Background : SSI is the third most commonly reported nosocomial infection. Appropriate AMP has been found to be effective in reducing SSI , but inappropriate use is associated with increase in the cost and emergence of bacterial resistance.
Aim: This study was aimed to determine the pattern of prophylactic antimicrobial utilization and incidence of SSI in abdominal surgeries .
Settings and Design: This retrospective observational study included patients who had undergone abdominal surgeries in the Department of General Surgery and Obstetrics and Gyaenacology over a period 10 months.
Material and methods : 500 abdominal surgeries were considered for study and data collected includes, types of surgeries ; wound classes ; choice, dose, route, timing and duration of AMP apart from demographic profile of the patients.
Statistical Analysis: Chi-square test was applied at 5% level of significance.
Results : In our study overall SSI rate was 12.4 %. Two drug combination of Cefotaxim and Metronidazole was most commonly used antibiotic ( 49.2 %).

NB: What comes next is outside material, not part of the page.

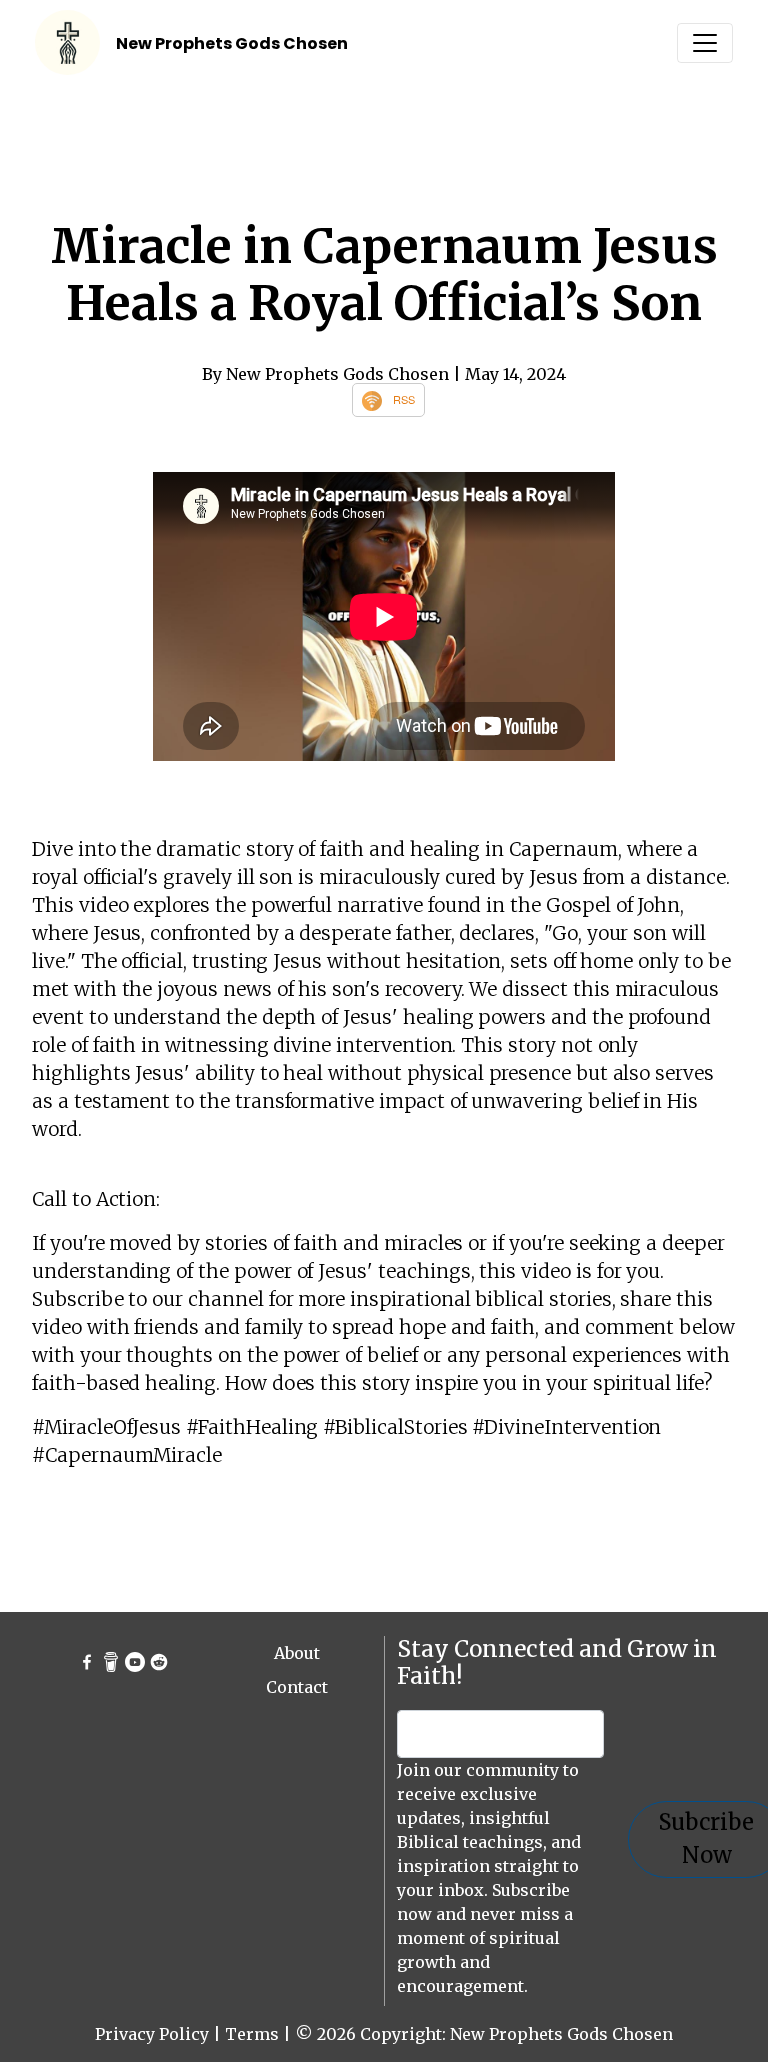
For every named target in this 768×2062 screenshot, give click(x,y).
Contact (297, 1687)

A significant statistical correlation was found between timing of AMP and SSI rate (P < 0.05 , χ2 = 5.5). But no statistically significant correlation was found between duration of AMP and SSI (P > 0.05 , χ2 = 0.1182 ).
Conclusion : As inappropriate use of antimicrobials is a significant factor for development of bacterial resistance, therefore judicious use of prophylactic antimicrobials with respect to choice, dose, route, time and duration is very essential
Keywords: Surgical site infection (SSI), Antimicrobial prophylaxis (AMP), Abdominal surgery.